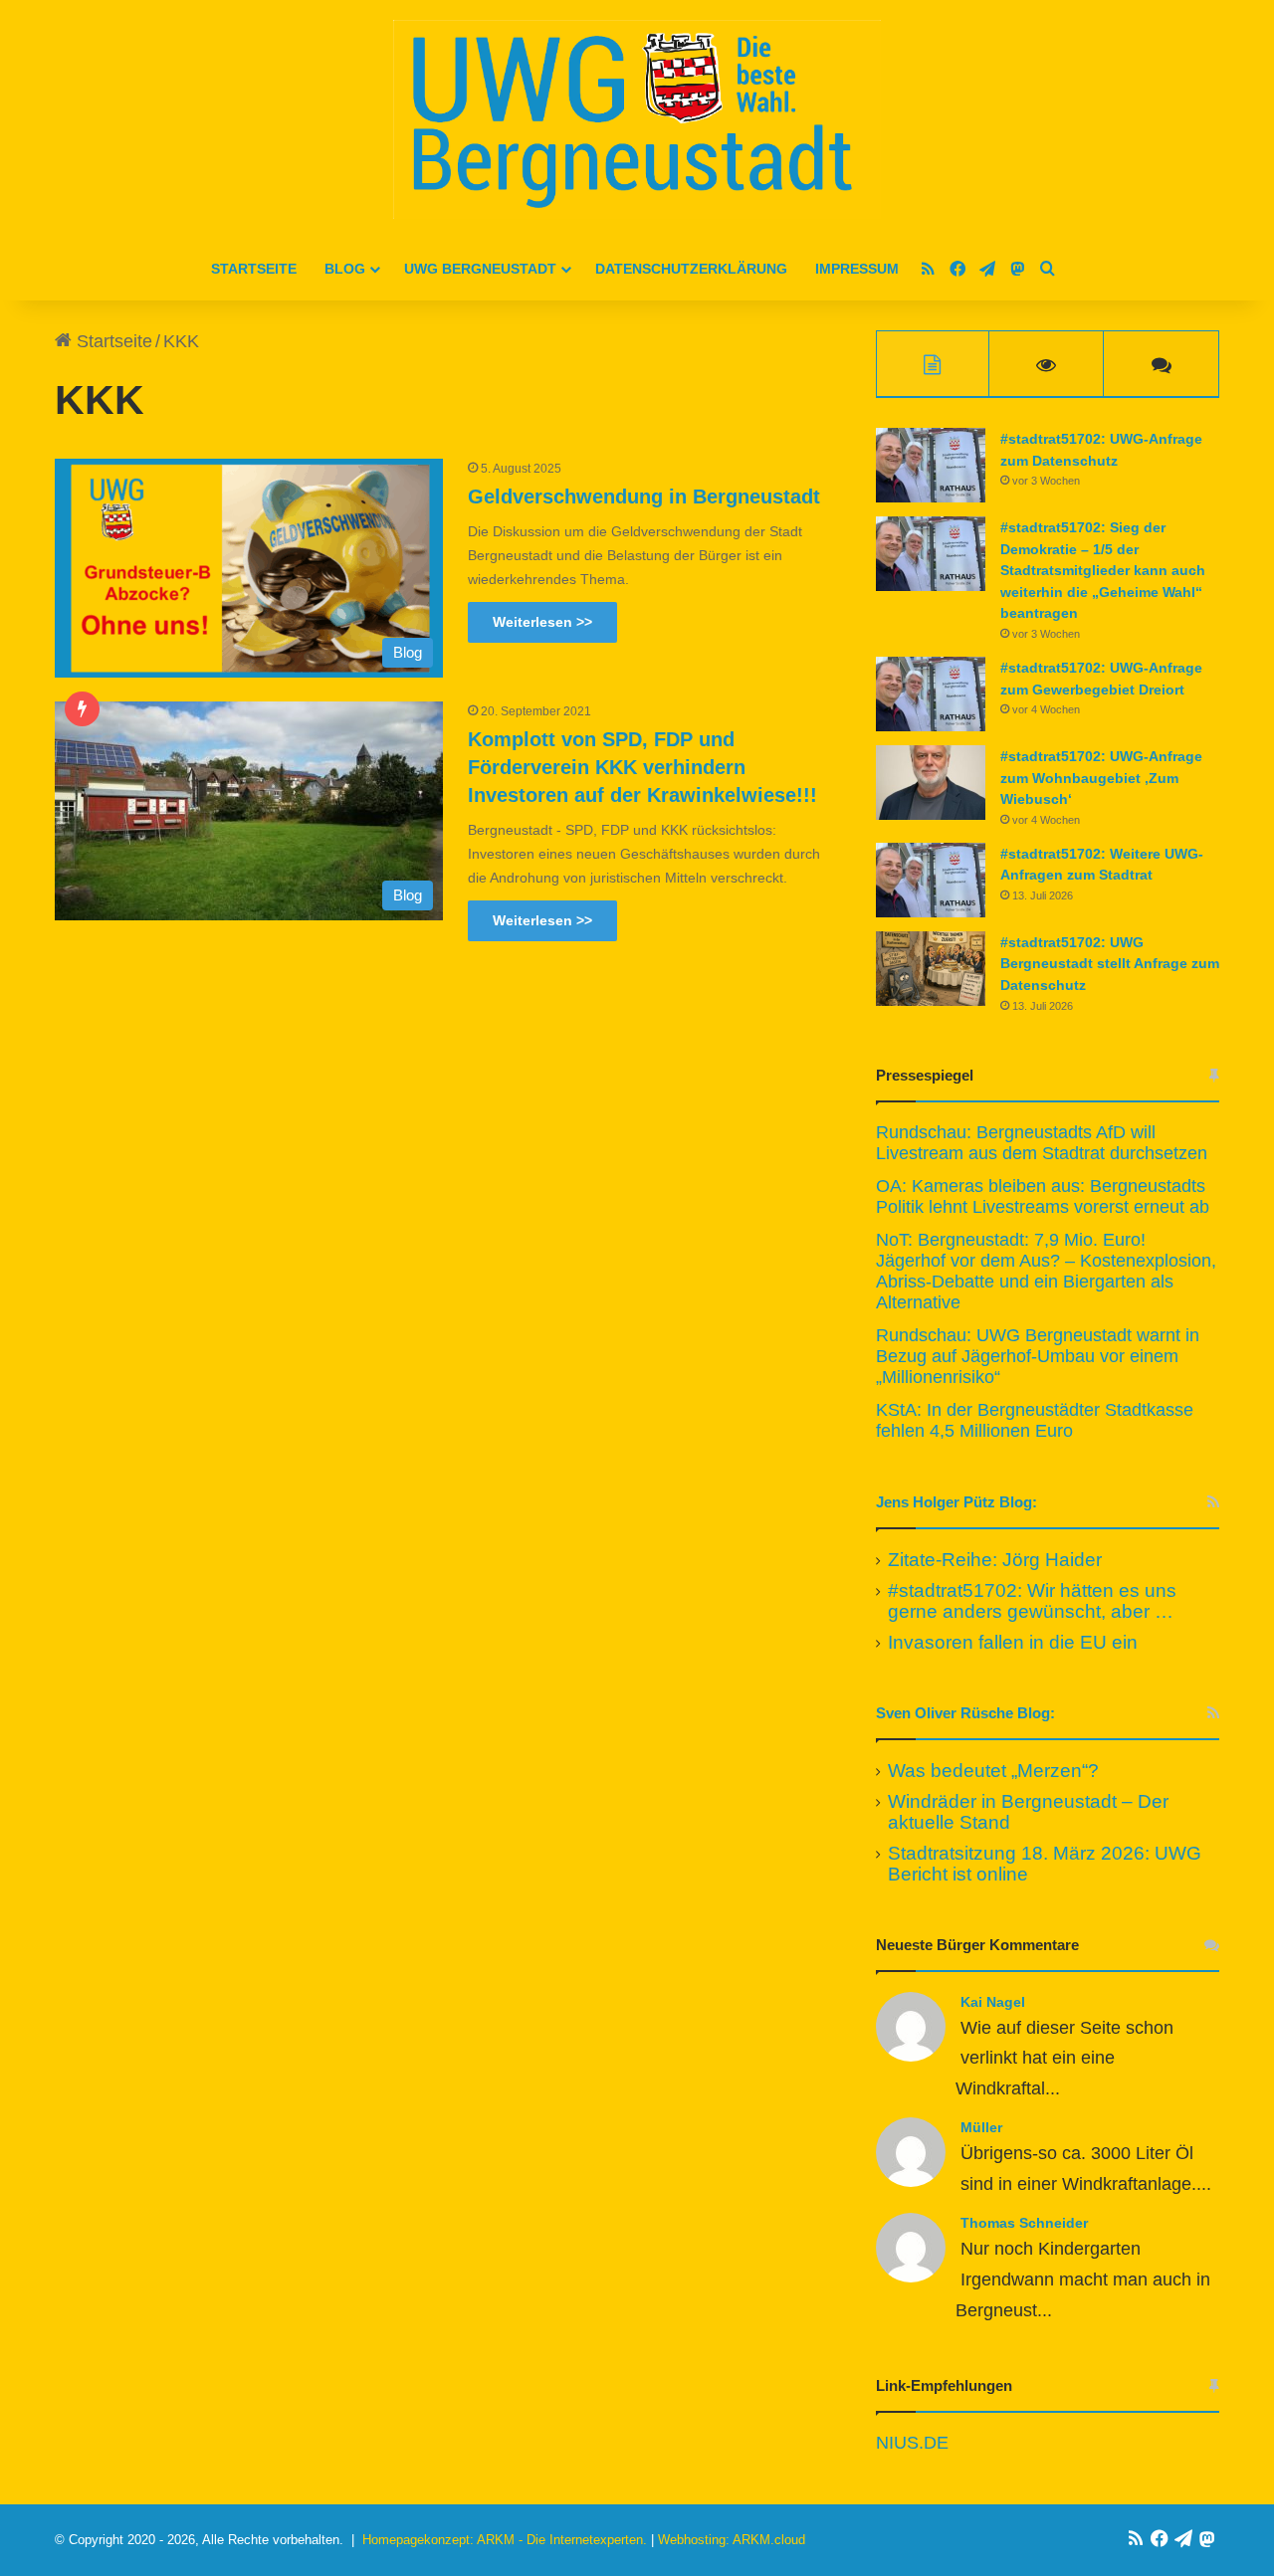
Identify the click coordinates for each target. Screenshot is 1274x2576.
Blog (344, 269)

--

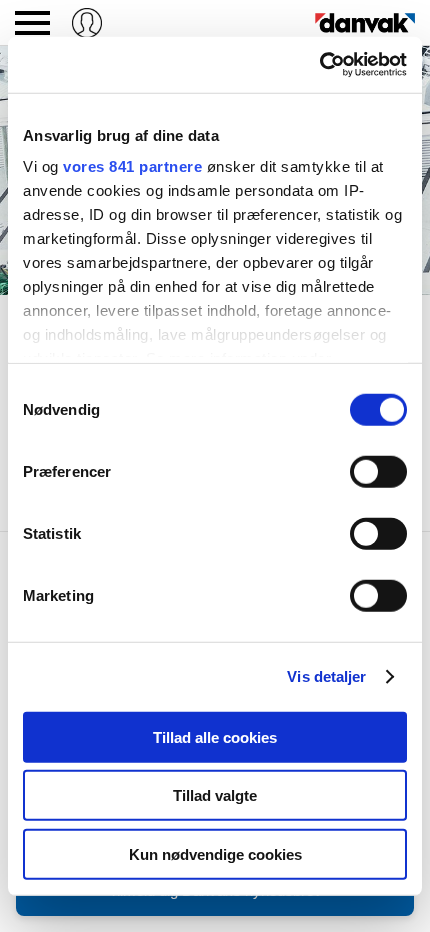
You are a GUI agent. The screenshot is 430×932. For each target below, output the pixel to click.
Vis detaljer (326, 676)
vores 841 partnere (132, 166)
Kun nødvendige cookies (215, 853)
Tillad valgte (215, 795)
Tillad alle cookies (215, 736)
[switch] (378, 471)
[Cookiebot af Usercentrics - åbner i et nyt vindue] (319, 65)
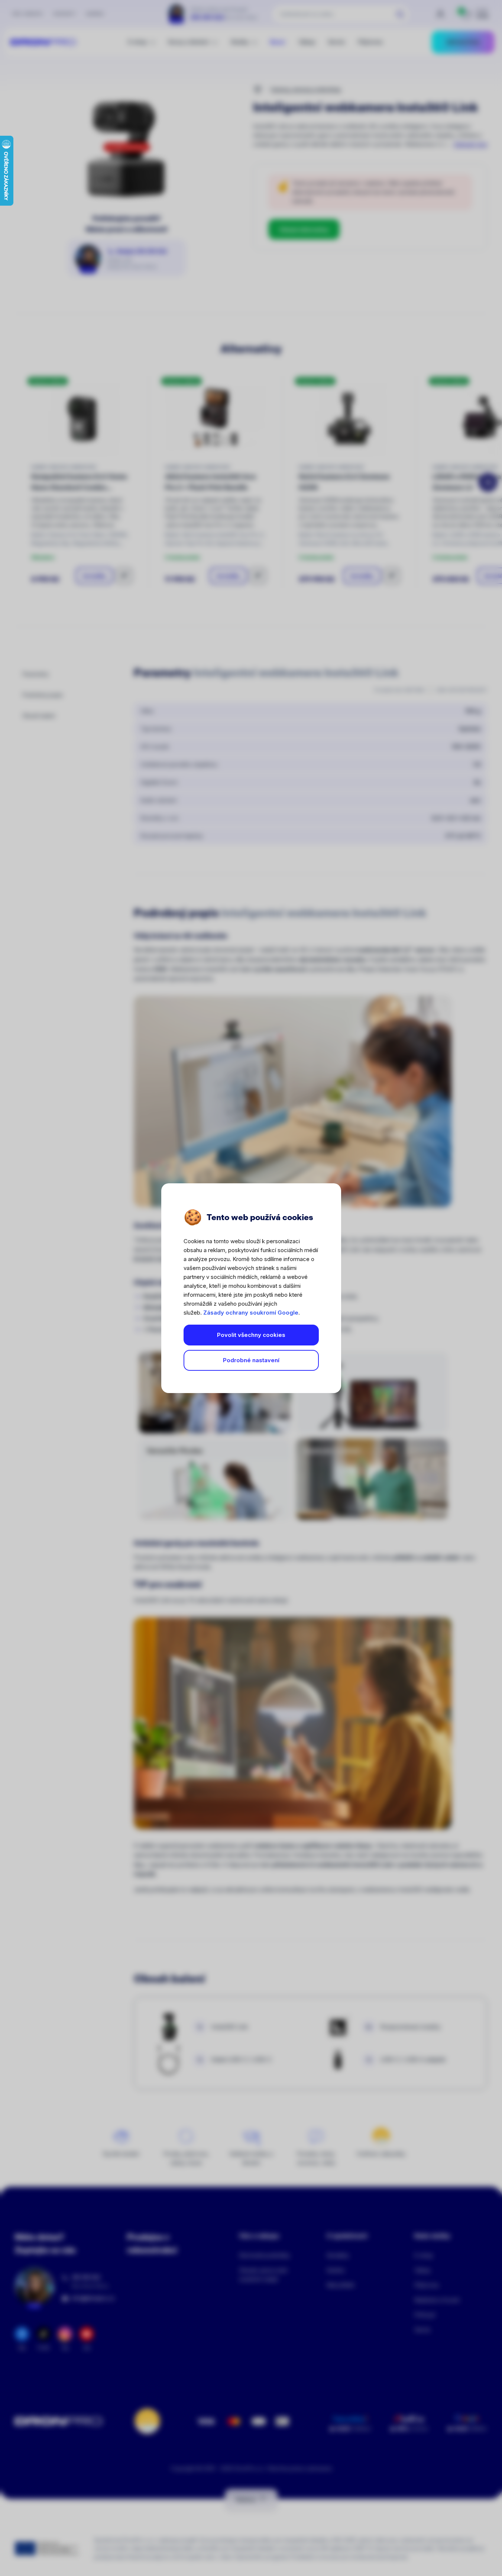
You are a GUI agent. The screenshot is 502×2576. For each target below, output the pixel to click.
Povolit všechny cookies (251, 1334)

---

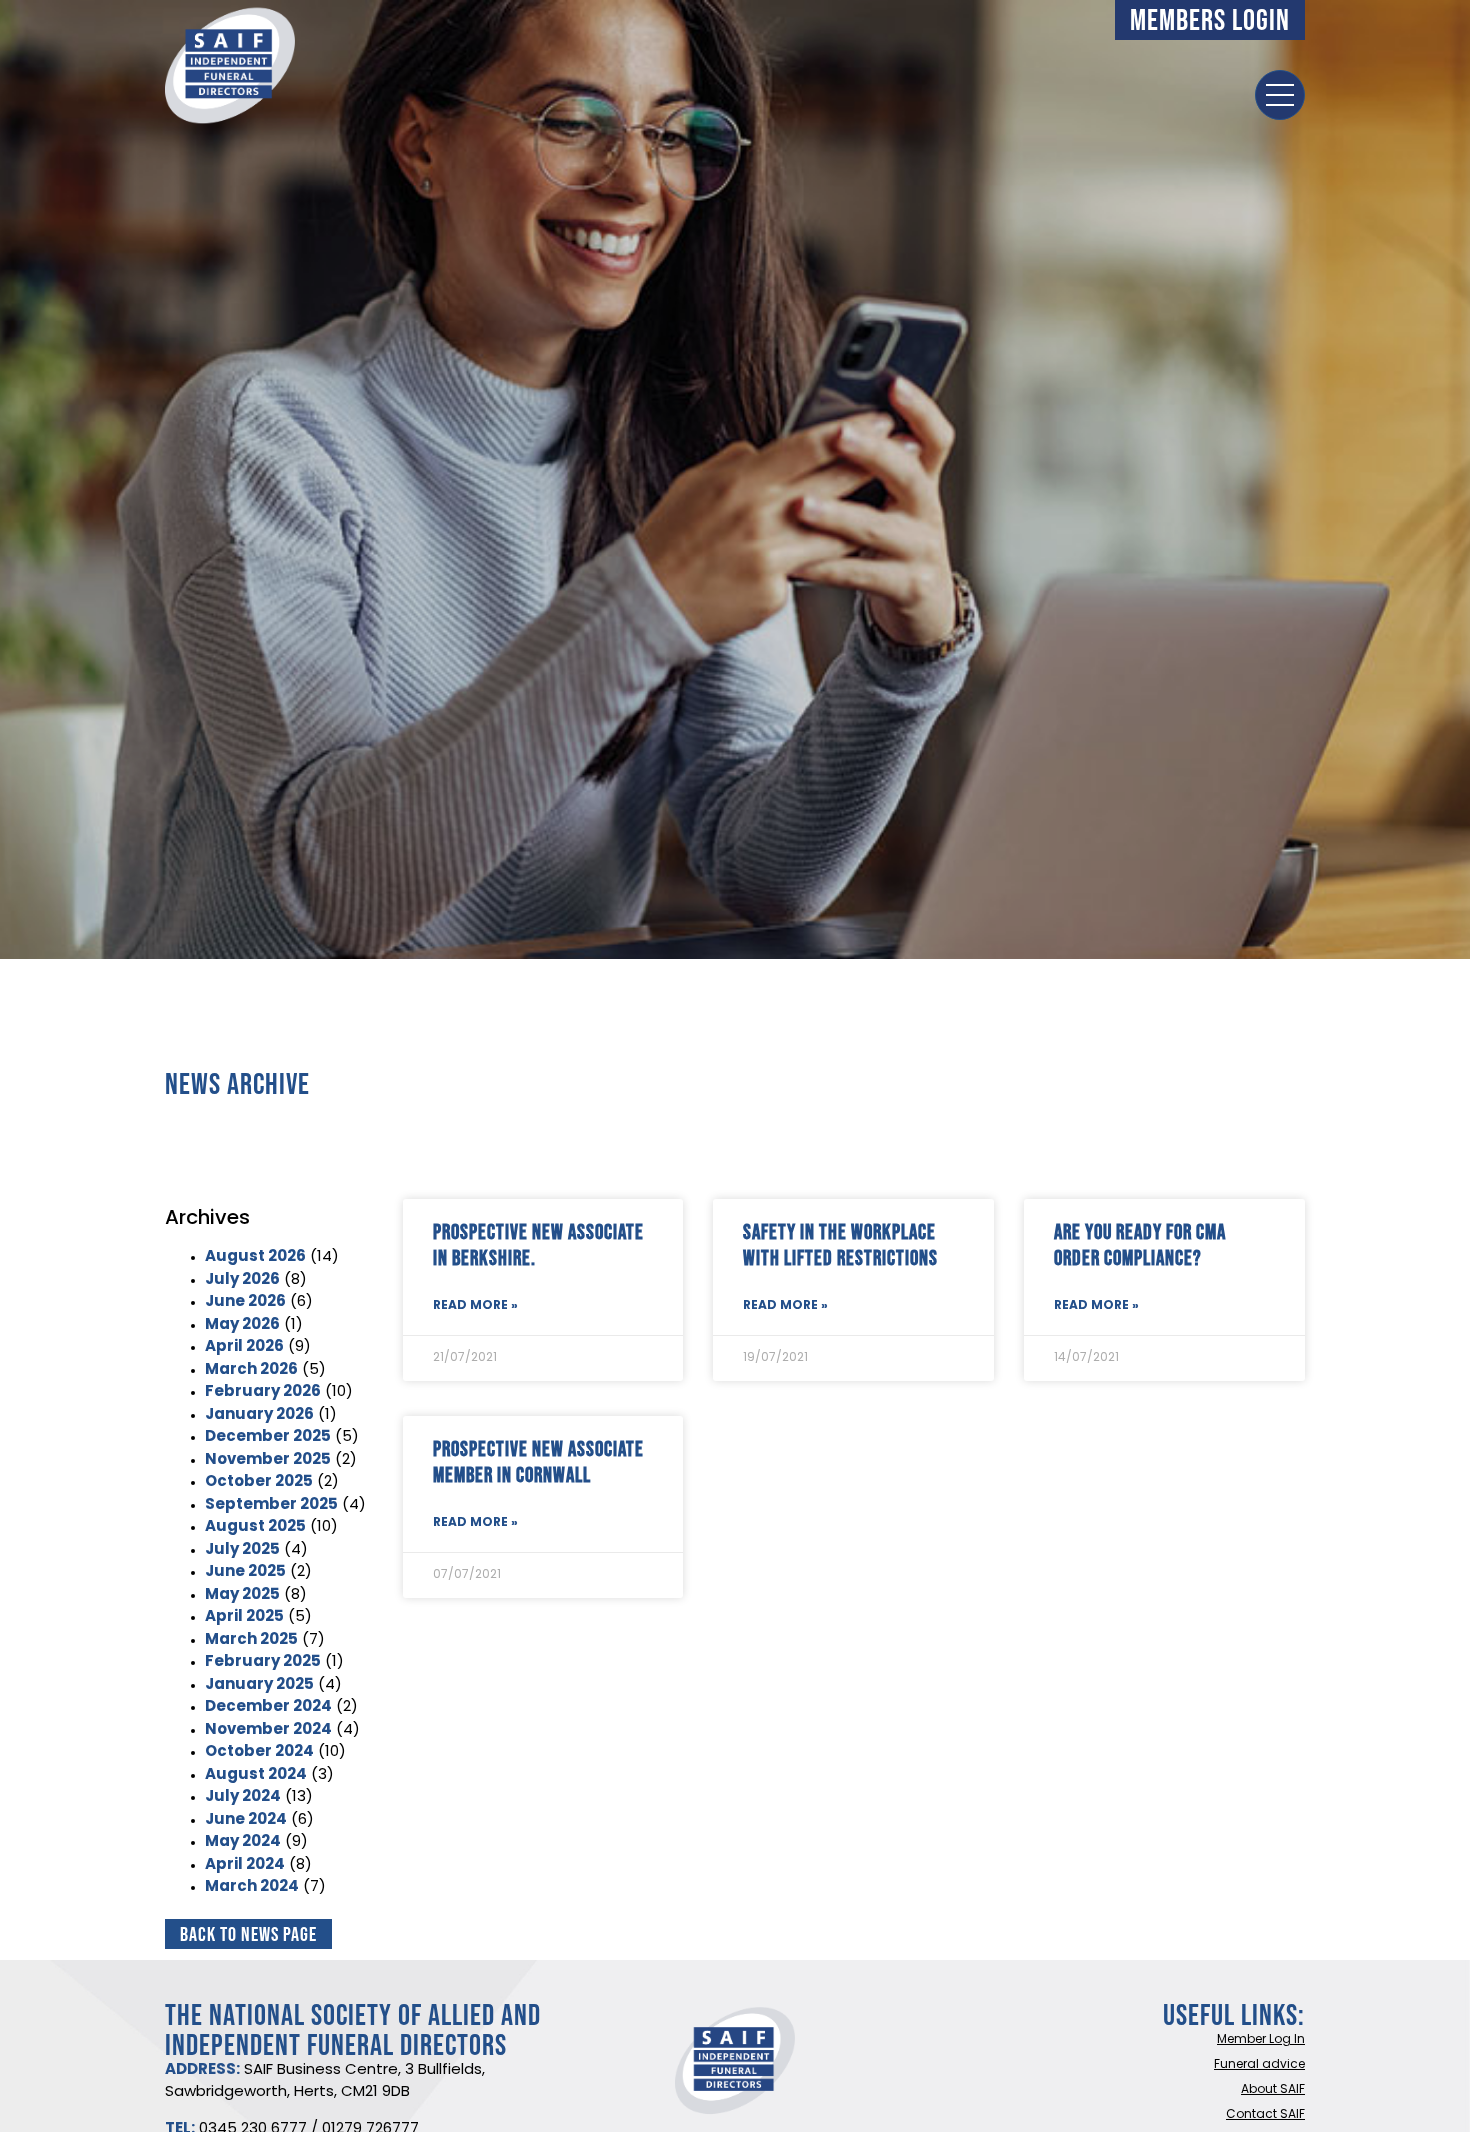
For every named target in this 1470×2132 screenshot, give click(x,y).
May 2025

§ What this task involves
Find how many lines in the material above contain "each", and answer with that number only.

§ Problem solution
3